264 Week 13 notes

Comp 264-002, Spring 2019,MWF, 11:30-12:20, Cuneo 218

Readings (from BOH3)

Chapter 3:

Section 3.1
Section 3.2
Section 3.3
Section 3.4
Section 3.5

Chapter 7: Linking

1. What the gcc command really does: drives linking, assembling, loading

    cpp foo.c > foo.i
    gcc -c foo.c        // creates foo.o
    gcc -Og -S bar.c        // creates bar.s
    gcc foo.o bar.s

gcc -v

cpp/cc1/as/ld

On many macs, the gcc command fires up the clang compiler. That is not the gcc compiler! Clang is the Xcode compiler, supporting C and also Objective C.

2. Static linking (ld)

symbol resolution
relocation

Example 1

Look at two objdumps: main.od and sum.od (quite different from objdumps of elfs)

main.c:
#define MAX 1000

extern int R[MAX];

long summer(int * A);
long x;

void main() {
    int i;
    for (i=0; i<MAX; i++) R[i] = rand();
    long sum = summer(R);
    printf("sum is %ld\n", sum);
}

sum.c:
#define MAX 1000

int R[MAX];

long summer() {
    int i;
    long sum = 0;
    for (i=0; i<MAX; i++) sum += R[i];
    return sum;
}

How do address references get resolved?

jumps within a function: handled as a relative offset from %rip (IBM 360:
calls to other procedures: address has to be worked out, entered into code before running
references to stack data: relative to %rsp
references to global data: address is often worked out by ld

In the shellcode we had to make some extra effort to get the data references correct.

The assembler code contains copious relocation directives.

Three object files:

relocatable object file (.o file): the output of the compiler/assembler
shared object file (.so/.dll file): a dynamic library
executable object file: some people just call these "executable" or ".exe" or "elf" files

Basic elf sections:

header
.text: code
.rodata: strings
.data: initialized data
.bss: uninitialized data. "Block Started by Symbol", but maybe also Better Save Space
.symtab: table of information about globally visible data and functions. objdump -t matrix.o, objdump -t main.o
.rel.text: list of unresolved addresses in the .text section (data and jumps to other sections). objdump -R sum/a.out
.rel.data: info about global data defined in this module
.debug: created by gcc -g; contains debug info like the source code
.line: source-code line-number info
.strtab

and more.

Example 2

objdump -h matrix.o

objdump -h matrix

Three kinds of symbols, from the perspective of a current module m:

global symbols defined within m
global symbols defined in some other module, but referenced by m
local symbols

In C, all function names are global symbols.

Example: sum.

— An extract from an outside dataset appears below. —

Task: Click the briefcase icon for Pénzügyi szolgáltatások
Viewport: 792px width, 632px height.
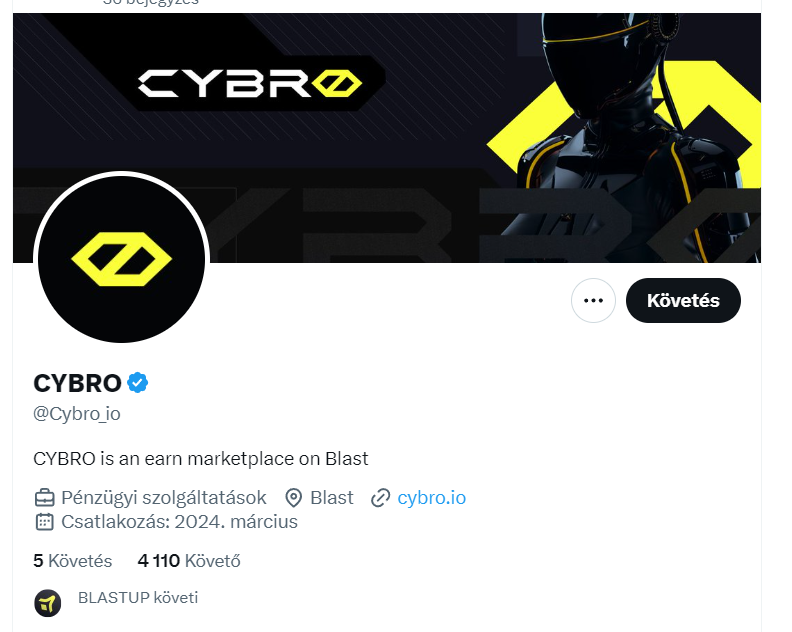Action: coord(44,498)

In main.c, I declared summer(), but I could leave this out and it would still compile.

In C, to use an external variable, you must declare it with extern. And a type; see foobar/main.c:

extern int which;

Why can you get away without declarations of functions?

Coordinating

#define MAX 100

with .h files

static variables:

int f() {
static int x = 0;
return ++x;
}

int g() {
static int x = 0;
return ++x;
}

void main() {
    f(); f();f();f();
    g();g();
    printf(%d %d\n", f(), g())
}

This prints 5 3

COMMON vs .bss: the former are uninitialized global variables. .bss is uninitialized static vars, and global vars initialized to 0.

readelf -a sum/main.o

Example 3

foobar with and without initialization

main.c	foo.c and bar.c
#include <stdio.h> #include <stdlib.h> extern int which; void foo(); void bar(); void main(){ foo(); bar(); printf("the value is %d\n", which); }	int which = 0; void foo() { which =37; } ---------------------------------------- int which = 0; void bar() { which =61; }

strong symbols: initialized
weak symbols: uninitialized

Multiple strong symbols with the same name are not allowed
If x is strong one place and weak in others, use the strong instance
If x is weak in two or more places, it's compiler's choice.

mangling and C++

(and C99 via gcc -std=c99; ok maybe not)

Foo: : bar (int, long) is encoded as bar__3Fooil

compile c99.c with g++ instead of gcc. Then look at an objdump -ad of the resulting executable.

Example 4: doubleint

with gcc -Wall -Og -o foobar foo.c bar.c, we get a warning, but very bad things are happening.

What do you think -Wall does?

Linking to static libraries

Where is printf?

The linker copies to the executable the parts of the static library that are needed. Not the whole thing. This solves several problems. Static libraries end in .a: libc.a

If we had libc.o, then the entire thing would be linked in. We could put each function in its own .o file: printf.o, getchar.o, rand.o. But that is tedious.

gcc -c addvec.c mulvec.c // creates addvec.o, mulvec.o

ar rcs libvector.a addvec.o mulvec.o

Static linking with libraries via gcc is order-dependent! So the libraries must be listed after the code.

Executables

The linker assumes memory will start at 0x40 0000, and assigns addresses based on that. Multiple .data sections are combined into one; ditto multiple .bss and .text sections.

Relocation types:

R_X86_64_PC32: used for 32-bit addressing relative to %rip. That is, the offsets from %rip are less than 32 bits. It's still 64-bit addressing

R_X86_64_32: absolute 32-bit addresses

Today, everything is relocated at run time to a random location, ie not 0x40 0000.

Position-independent code

This is generated with the -fpic flag to gcc. It means that the code can be loaded anywhere, without the need for relocation.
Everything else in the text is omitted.